Ms Truss, who faces Rishi Sunak in a seven-week contest to be Britain's next prime minister, promised an emergency budget to cut national insurance and fuel taxes and said she would govern as a “true Conservative”.
The foreign secretary was grilled by the BBC's Today programme on her changing positions — having defended economic policies she now opposes and campaigned to stay in the EU in 2016.
“When people voted for Brexit in 2016, I fully embraced the choice that the people of Britain made,” she said.
“I was wrong and I'm prepared to admit I was wrong.”
While defending outgoing Prime Minister Boris Johnson, she said she was “not the continuity economic policy candidate — that is where we didn’t get it right”.
Ms Truss's policy proposals include:
· Scrapping a rise in national insurance brought in under Mr Johnson, which Ms Truss publicly defended at the time but said she had opposed in private.
· A one-year moratorium on green taxes in order to reduce energy bills, with overall tax cuts costing about £30 billion ($36bn) to £40bn.
· A review to “find efficiencies in government spending”.
· Bringing in a “bold programme of supply-side reforms”, including scrapping regulations left over from EU membership, to increase growth and thereby tax revenue.
Asked if it she was not gambling government revenue on the hope that the economy would grow, Ms Truss said: “The gamble is what we're doing at the moment … we need to do something different.”
Meanwhile, Mr Sunak claimed that he could win an election for the Conservatives, but that Ms Truss could not.
Mr Sunak was the parliamentary party’s favourite, winning 137 votes to Ms Truss’s 113.

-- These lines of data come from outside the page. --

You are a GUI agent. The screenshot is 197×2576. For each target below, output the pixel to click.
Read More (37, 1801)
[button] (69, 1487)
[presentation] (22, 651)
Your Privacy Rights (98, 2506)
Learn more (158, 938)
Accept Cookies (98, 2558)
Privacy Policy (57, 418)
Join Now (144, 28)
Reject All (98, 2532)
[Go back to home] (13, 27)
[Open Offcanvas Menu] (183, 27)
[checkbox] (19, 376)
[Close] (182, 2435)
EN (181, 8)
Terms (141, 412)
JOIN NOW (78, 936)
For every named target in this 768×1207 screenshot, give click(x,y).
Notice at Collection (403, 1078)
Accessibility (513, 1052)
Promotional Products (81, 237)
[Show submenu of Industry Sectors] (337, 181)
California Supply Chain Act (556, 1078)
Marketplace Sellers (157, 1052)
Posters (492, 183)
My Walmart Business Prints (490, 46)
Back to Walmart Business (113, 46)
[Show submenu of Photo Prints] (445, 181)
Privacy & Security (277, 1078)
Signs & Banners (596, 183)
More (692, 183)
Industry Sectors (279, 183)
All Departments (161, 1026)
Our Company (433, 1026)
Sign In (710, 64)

But bookmakers placed her as the frontrunner, with early indications suggesting she is more popular with Tory members.
The pair will try to win over the support of local politicians on Thursday when they take part in a private campaign event for the Conservative Councillors’ Association.
They will then tour the UK to take part in 12 hustings for the about 180,000 Tory members who will vote for their next leader. The result will be announced on September 5.
The new leader of the Conservative Party will then become the next British prime minister.
Mr Sunak said his rival would not be able to beat opposition Labour Party leader Sir Keir Starmer at a general election.
“I’m confident that we can do that and we’ve got a really positive message to take out to all our members now — crucially, who is the best person to beat Keir Starmer and the Labour Party at the next election?” he said.
“I believe I’m the only candidate who can do that.”
Later writing in the Daily Telegraph, Mr Sunak tried to dial down the bitter attacks that have dogged the Westminster leg of the contest, saying Ms Truss is someone “I like and respect”.
In the Daily Mail, Ms Truss attacked the government’s tax record, which was overseen by Mr Sunak until he resigned, triggering Mr Johnson’s downfall.
“We have been going in the wrong direction on tax, with the tax burden at its highest in 70 years,” Ms Truss wrote.
“I am the tax-cutting candidate who will help squeezed families by reversing April’s national insurance rise and suspending the green levy on energy bills.
“I will move to bring in an emergency budget to get on with doing this quickly, and announce a spending review to find more efficiencies in government spending.”
Mr Johnson has not publicly backed any candidate to replace him, but some of his most loyal allies have come out for Ms Truss.
In his final Prime Minister’s Questions in Parliament, he offered advice to his successor in what appeared to be a swipe at Mr Sunak, his former chancellor.
“Cut taxes and deregulate wherever you can and make this the greatest place to live and invest, which it is,” Mr Johnson said.
He said the new prime minister should be prepared to ignore their chancellor.
“I love the Treasury, but remember that if we’d always listened to the Treasury we wouldn’t have built the M25 or the Channel Tunnel,” Mr Johnson said.